The numbers don’t stop there. 76% of central bankers surveyed believe gold will take up the largest share of global reserves within five years, replacing part of what’s now held in dollars and other fiat.
There’s no divide in sentiment—this view is shared by officials from developed economies, emerging markets, and lower-income nations alike. The same survey also showed that 73% expect a drop in US dollar holdings globally over that same period. This growing lack of confidence is shaping how institutions plan their portfolios going forward.
Banks sell off dollars while stacking gold and foreign currencies
The shift away from the greenback isn’t subtle. That 73% figure reflects expectations of a moderate or major fall in US dollar exposure within reserve portfolios by 2030. In its place, the share of euro and renminbi holdings is expected to grow. The timing of this isn’t random. The US dollar index (DX-Y.NYB) has already dropped 9% so far this year, and banks are reacting fast.
What’s driving this drop is a mix of geopolitical tensions, a trade war climate, and deep concern over US fiscal policy. There’s growing unease around the direction of America’s debt and spending, and that’s forcing central banks to look for alternatives. Many of them are turning to assets tied to Europe and Asia, where they expect new stimulus measures and better valuations.

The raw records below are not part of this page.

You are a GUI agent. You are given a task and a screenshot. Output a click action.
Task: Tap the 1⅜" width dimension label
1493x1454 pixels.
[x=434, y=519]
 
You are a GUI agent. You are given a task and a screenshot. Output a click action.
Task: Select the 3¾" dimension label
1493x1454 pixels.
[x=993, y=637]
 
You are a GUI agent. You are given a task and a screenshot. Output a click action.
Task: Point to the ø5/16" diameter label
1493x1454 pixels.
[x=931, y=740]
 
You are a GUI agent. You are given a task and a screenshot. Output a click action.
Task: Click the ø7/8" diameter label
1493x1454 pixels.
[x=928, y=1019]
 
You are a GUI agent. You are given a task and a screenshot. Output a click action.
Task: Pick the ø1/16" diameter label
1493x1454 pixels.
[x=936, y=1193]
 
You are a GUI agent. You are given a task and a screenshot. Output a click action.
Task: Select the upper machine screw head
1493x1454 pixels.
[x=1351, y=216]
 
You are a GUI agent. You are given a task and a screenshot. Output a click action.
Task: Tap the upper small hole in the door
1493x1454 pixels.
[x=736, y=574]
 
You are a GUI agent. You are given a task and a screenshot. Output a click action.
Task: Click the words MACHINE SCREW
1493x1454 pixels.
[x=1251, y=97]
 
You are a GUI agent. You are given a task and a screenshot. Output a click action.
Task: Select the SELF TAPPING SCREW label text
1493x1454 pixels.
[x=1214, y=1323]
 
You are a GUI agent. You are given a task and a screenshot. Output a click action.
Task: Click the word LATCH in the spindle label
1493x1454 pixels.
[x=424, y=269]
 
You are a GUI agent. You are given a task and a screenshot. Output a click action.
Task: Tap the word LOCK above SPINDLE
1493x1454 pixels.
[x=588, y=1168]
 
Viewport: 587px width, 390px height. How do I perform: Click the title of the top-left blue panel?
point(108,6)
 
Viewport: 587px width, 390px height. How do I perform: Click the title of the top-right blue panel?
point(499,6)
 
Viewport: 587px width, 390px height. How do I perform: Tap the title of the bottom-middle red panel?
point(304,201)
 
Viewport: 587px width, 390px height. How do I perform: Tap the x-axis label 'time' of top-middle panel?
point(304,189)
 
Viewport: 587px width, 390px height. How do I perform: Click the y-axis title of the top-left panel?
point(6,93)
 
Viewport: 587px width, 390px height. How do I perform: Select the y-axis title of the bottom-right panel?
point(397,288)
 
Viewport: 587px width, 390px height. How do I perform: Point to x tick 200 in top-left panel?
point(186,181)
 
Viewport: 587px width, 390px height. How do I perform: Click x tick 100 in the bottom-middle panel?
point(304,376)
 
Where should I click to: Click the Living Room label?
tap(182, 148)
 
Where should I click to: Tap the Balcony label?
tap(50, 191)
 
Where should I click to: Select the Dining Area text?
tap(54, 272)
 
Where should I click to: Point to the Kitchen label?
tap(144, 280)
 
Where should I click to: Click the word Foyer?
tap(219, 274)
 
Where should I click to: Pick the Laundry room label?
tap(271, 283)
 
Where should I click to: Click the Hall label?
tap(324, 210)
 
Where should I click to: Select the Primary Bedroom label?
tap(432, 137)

But above all else, they are turning to gold. And they’re not slowing down. Central banks have now been buying more than 1,000 tonnes of gold annually for three years straight. That’s more than double the average of 400 to 500 tonnes per year seen between 2010 and 2020. These aren’t symbolic purchases. This is aggressive buying aimed at reshaping reserves.
Gold breaks records while investors bet on rate cuts
The buying spree has helped push gold prices to repeated all-time highs this year. On top of central bank demand, institutional investors have poured money into gold-backed ETFs, betting that a potential Federal Reserve rate cut will further push prices up. So far, that’s exactly what’s happened—gold is up 27% year to date.
But not everyone thinks this trend will last at the same pace. Citi analysts this week issued a note predicting that gold demand might slow down ahead of the 2026 election, now that Donald Trump is back in the White House.
They wrote, “We strongly believe that President Trump cares about US popularity, GDP, and geopolitical success, and thus the Trump put exists.” The analysts said Trump could pull back on certain policies or introduce new ones designed to boost the economy, which may reduce short-term demand for gold.
Even with that possibility, Citi still expects gold to rise to between $2,500 and $2,700 an ounce by the second half of 2026. The market is already positioning for it. And at the moment, the central banks are still in buy mode. Every indicator shows they’re not done.